O setor ferroviário vive um momento de transformação. Enquanto novos investimentos impulsionam a expansão da malha e a implantação de projetos em algumas regiões do país, áreas historicamente ligadas à ferrovia enfrentam redução de operações, perda de empregos e deterioração da infraestrutura. Em meio a esse cenário, uma questão se torna central: quem conduzirá o futuro das ferrovias brasileiras?

Os investimentos realizados nos últimos anos demonstram que o setor voltou a ocupar espaço relevante na agenda nacional de infraestrutura. Entre 2023 e 2025, os aportes públicos somaram R$4,7 bilhões, crescimento de 161% em relação ao triênio anterior, contribuindo para a geração de cerca de 20 mil postos de trabalho em obras e operações ligadas à expansão ferroviária. Os números mostram que o setor vive um novo ciclo de crescimento, com oportunidades concretas de desenvolvimento e geração de empregos.

Porém, enquanto o Centro-Oeste e parte do Norte do país recebem pesados investimentos, ampliam suas malhas e atraem novos empreendimentos logísticos, o Sul e o Sudeste ferroviário tradicional convivem com um cenário preocupante de abandono. Em diversas linhas históricas, a falta de investimentos, a redução da circulação de cargas e o sucateamento da infraestrutura têm provocado a perda de postos de trabalho e a desativação de trechos, enfraquecendo cidades que nasceram e se desenvolveram em torno da ferrovia.

Mesmo com essas diferenças regionais, é inegável que a ferrovia segue ampliando sua importância na logística nacional. Projetos como o trem que ligará Campinas a São Paulo, novos modais com foco no agronegócio e a expansão das linhas urbanas mostram o potencial do setor para o transporte de cargas e passageiros, além da sua relevância para o crescimento econômico sustentável do país.

Quando falamos em futuro, é preciso lembrar que as ferrovias não dependem apenas de investimentos, obras e expansões. O desenvolvimento do setor passa fundamentalmente pelas pessoas que irão operar, manter e se dedicar a toda essa infraestrutura nas próximas décadas. Num ambiente de transformações tecnológicas e desafios estruturais, a renovação da mão de obra é um fator primordial.

Para preparar uma nova geração de ferroviários, temos que garantir condições para que esses trabalhadores encontrem um setor fortalecido, com perspectivas de desenvolvimento e valorização profissional. A redução do desemprego entre jovens nos últimos anos amplia o universo de profissionais que podem enxergar na carreira ferroviária uma oportunidade de qualificação e estabilidade.

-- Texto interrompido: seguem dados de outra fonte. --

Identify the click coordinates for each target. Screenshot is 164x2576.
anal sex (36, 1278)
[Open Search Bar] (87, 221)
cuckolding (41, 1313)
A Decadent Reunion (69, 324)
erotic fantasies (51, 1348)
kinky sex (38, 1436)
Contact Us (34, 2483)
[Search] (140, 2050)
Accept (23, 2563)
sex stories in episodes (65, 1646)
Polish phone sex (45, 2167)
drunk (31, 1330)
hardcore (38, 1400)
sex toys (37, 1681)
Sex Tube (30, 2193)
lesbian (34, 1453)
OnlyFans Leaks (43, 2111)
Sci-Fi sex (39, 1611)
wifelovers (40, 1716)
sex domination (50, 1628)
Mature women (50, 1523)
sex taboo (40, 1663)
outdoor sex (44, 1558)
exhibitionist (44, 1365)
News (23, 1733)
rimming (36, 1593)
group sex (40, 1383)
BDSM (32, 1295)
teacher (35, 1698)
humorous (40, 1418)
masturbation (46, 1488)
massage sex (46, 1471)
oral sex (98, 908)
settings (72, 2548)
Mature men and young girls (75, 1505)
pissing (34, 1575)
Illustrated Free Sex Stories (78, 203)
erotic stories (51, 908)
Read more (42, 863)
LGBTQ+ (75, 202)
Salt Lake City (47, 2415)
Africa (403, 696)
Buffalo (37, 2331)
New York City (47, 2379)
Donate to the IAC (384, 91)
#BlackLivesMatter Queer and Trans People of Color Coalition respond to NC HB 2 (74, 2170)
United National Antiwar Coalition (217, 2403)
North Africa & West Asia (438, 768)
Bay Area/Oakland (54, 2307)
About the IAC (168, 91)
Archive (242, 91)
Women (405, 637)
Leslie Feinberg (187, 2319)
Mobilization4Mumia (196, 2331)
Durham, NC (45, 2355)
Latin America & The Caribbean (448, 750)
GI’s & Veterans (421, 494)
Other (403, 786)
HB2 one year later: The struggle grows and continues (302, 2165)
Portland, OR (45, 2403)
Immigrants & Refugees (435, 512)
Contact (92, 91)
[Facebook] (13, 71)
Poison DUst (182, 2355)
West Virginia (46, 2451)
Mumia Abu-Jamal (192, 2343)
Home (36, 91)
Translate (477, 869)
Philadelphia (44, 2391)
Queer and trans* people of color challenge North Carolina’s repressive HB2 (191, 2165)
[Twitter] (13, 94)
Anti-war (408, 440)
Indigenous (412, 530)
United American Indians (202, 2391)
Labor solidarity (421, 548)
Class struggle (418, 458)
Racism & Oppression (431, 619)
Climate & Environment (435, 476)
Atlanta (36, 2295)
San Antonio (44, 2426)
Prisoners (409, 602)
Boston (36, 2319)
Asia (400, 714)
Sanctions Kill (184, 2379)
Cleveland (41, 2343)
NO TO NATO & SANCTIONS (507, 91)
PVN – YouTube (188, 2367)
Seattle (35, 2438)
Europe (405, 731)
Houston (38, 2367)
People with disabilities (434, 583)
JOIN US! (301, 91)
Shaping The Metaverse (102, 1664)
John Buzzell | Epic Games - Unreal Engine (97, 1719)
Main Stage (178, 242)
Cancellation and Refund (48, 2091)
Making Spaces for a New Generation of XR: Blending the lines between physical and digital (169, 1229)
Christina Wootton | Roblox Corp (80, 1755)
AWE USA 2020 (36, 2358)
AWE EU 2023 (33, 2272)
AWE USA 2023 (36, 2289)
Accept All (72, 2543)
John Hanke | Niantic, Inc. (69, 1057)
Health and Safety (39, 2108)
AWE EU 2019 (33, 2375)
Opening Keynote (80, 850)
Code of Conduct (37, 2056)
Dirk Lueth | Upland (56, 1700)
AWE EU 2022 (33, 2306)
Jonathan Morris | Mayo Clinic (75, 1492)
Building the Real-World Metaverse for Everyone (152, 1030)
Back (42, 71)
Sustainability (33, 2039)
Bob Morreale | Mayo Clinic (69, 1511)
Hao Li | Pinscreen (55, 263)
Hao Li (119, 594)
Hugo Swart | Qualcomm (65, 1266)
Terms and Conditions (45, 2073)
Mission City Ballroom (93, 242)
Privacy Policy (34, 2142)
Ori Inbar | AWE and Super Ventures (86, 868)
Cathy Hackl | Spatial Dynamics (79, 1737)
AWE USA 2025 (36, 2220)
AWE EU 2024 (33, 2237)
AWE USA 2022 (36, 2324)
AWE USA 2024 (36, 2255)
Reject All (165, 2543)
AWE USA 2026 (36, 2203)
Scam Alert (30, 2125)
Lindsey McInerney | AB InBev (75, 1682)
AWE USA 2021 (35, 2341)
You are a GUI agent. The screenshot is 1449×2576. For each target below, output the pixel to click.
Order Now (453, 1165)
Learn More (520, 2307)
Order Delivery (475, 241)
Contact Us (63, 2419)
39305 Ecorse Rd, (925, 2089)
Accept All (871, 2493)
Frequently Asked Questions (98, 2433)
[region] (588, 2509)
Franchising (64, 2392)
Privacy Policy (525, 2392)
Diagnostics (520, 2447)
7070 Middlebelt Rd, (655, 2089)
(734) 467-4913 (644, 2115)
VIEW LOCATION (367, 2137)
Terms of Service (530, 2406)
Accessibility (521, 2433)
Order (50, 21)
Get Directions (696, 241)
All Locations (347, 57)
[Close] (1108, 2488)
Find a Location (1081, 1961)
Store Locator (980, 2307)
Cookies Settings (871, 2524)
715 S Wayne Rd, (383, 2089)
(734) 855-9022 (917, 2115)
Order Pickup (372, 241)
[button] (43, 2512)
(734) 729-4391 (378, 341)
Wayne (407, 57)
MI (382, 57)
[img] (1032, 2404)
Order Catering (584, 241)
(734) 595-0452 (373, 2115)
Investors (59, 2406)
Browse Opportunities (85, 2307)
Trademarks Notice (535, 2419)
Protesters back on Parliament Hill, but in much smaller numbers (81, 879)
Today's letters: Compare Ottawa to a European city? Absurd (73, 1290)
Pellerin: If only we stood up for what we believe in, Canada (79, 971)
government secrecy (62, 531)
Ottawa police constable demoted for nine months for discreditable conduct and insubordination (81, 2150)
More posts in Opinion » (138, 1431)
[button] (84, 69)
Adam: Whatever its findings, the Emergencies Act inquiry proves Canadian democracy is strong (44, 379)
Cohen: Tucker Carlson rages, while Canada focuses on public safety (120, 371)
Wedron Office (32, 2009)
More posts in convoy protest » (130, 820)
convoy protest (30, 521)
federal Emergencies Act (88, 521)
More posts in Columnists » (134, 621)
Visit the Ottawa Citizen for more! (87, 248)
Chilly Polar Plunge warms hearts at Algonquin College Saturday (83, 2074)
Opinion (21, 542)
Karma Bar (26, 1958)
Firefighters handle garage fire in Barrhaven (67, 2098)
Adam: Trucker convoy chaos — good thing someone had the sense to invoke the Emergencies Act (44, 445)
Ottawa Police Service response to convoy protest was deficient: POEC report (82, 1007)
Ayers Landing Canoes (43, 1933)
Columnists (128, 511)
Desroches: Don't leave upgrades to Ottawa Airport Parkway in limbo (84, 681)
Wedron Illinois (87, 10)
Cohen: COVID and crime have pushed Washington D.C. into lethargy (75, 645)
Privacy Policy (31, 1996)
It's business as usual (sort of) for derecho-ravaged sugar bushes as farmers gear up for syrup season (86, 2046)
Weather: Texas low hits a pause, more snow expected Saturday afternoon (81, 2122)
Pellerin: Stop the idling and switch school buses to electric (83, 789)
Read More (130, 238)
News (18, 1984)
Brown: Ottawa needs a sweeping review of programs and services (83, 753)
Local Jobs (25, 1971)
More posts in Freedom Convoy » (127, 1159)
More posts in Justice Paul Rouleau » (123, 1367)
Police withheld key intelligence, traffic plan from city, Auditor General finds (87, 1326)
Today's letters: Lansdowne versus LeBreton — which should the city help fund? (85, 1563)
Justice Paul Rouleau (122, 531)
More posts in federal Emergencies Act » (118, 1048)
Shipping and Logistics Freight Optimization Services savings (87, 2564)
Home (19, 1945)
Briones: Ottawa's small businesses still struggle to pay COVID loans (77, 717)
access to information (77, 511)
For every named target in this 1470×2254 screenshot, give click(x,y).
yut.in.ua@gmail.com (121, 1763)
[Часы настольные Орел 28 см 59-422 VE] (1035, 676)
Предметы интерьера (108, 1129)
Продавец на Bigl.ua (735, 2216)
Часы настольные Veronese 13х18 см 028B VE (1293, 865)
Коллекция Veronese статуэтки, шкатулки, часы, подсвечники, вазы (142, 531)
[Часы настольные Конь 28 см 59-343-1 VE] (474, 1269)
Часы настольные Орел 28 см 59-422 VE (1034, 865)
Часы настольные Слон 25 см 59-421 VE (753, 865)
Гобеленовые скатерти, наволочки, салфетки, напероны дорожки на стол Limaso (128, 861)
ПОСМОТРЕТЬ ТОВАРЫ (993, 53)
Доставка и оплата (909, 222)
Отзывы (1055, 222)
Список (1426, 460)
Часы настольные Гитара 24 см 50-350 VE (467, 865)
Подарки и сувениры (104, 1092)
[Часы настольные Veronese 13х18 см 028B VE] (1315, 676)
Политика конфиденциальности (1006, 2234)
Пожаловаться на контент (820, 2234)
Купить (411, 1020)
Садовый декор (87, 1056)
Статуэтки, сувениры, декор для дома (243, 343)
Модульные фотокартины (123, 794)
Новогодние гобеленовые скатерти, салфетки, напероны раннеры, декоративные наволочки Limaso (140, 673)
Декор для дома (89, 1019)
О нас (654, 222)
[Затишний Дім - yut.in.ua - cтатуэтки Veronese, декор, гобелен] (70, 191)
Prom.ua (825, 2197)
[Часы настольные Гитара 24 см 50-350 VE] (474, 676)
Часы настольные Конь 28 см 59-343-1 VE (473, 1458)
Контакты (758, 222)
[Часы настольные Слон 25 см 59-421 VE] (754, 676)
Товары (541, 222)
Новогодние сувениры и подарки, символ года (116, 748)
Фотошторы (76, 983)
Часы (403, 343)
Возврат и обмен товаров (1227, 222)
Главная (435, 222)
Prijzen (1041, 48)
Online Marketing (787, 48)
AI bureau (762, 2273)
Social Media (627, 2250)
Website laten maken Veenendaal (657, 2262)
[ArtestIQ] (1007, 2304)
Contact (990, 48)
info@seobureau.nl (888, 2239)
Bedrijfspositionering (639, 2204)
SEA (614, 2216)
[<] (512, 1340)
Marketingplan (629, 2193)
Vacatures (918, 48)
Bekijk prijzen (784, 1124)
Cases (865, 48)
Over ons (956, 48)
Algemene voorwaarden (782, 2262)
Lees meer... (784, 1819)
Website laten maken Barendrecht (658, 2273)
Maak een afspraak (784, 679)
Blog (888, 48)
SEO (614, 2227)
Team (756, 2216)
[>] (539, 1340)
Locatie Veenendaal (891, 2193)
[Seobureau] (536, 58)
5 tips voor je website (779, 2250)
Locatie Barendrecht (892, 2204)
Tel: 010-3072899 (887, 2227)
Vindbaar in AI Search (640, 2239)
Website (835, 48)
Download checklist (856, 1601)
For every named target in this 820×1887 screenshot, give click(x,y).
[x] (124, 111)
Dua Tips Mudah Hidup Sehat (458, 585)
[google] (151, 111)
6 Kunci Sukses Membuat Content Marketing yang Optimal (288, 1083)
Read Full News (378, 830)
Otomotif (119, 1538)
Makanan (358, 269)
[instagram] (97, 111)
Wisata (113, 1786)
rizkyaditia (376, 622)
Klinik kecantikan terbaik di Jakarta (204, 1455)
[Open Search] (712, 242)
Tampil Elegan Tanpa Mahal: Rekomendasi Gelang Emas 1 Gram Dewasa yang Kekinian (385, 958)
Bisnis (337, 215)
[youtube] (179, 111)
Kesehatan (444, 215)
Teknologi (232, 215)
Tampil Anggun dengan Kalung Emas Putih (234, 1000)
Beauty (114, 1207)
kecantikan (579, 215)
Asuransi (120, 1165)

No dia a dia do Sindicato, vemos que milhares de trabalhadores ainda convivem com a insegurança provocada pela redução das operações e pela ausência de políticas que garantam a modernização e a preservação da malha existente. Assim, para garantir o futuro do setor não é preciso somente ampliar os modais, mas principalmente recuperar ferrovias já implantadas e valorizar seus trabalhadores.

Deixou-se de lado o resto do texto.